ENTRIES SHOWN:
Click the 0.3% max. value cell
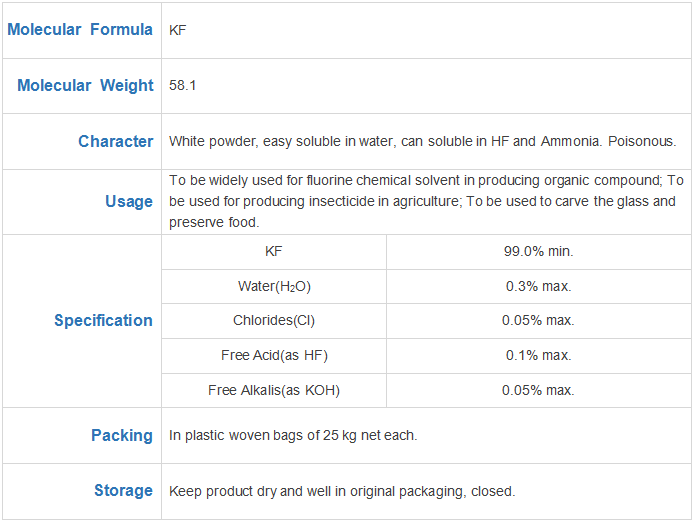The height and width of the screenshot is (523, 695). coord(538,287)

---

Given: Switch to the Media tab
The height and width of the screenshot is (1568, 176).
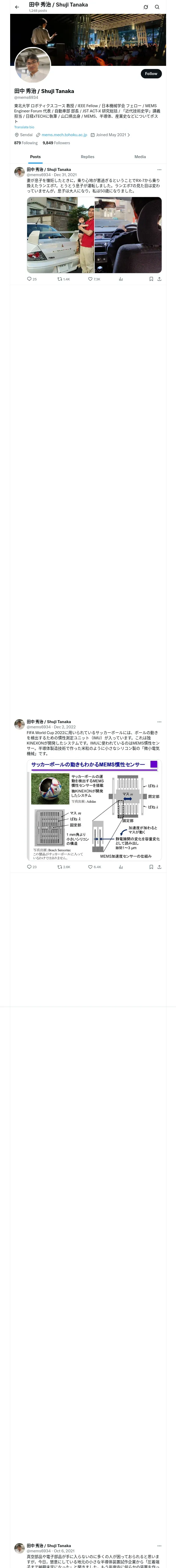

...

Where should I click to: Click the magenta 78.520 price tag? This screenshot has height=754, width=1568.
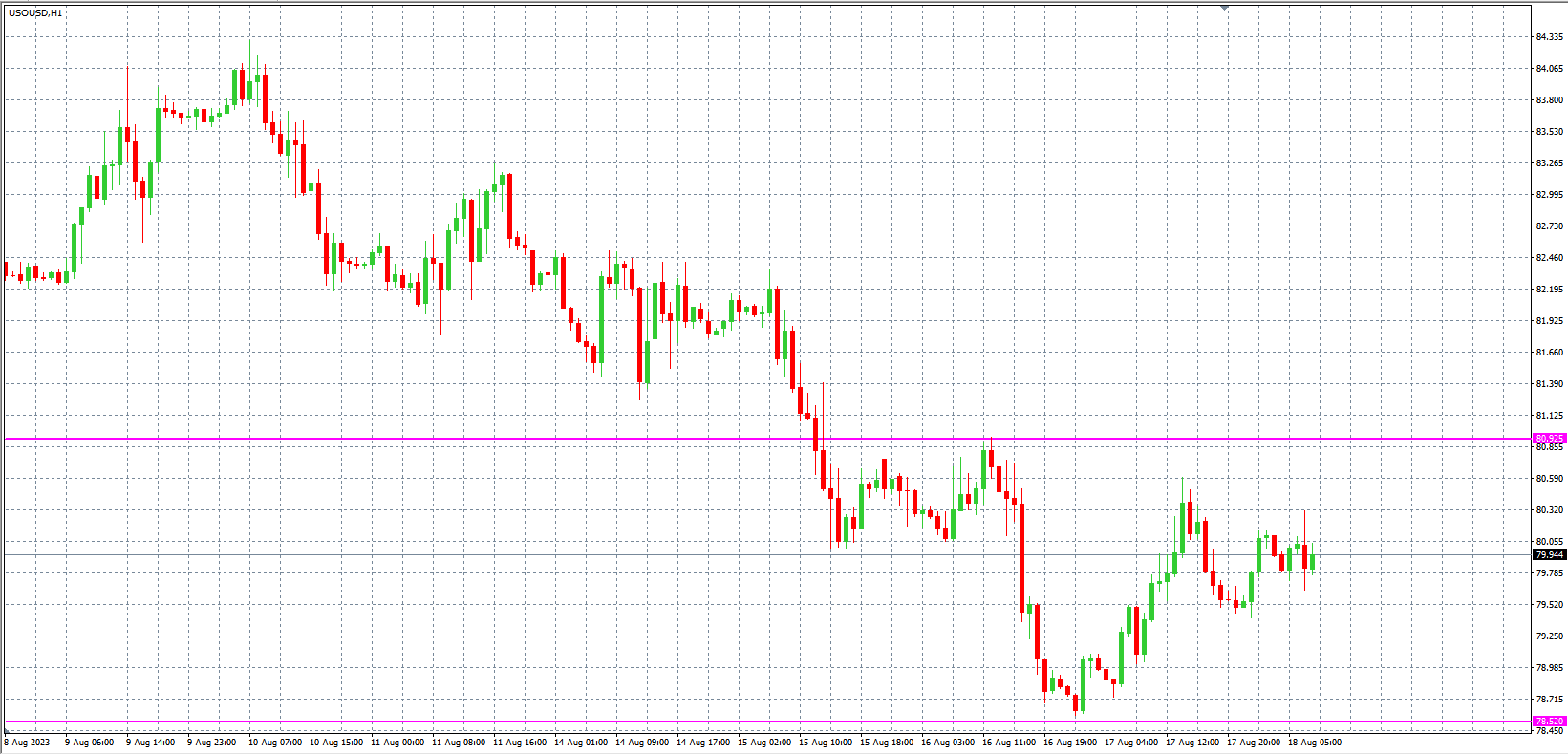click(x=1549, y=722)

TASK BRIEF: Copy out the material word for word, from the line with "Given: Switch to the Media tab" up to and including the line with "The height and width of the screenshot is (1568, 176).".

TASK SOLUTION:
Given: Switch to the Media tab
The height and width of the screenshot is (1568, 176).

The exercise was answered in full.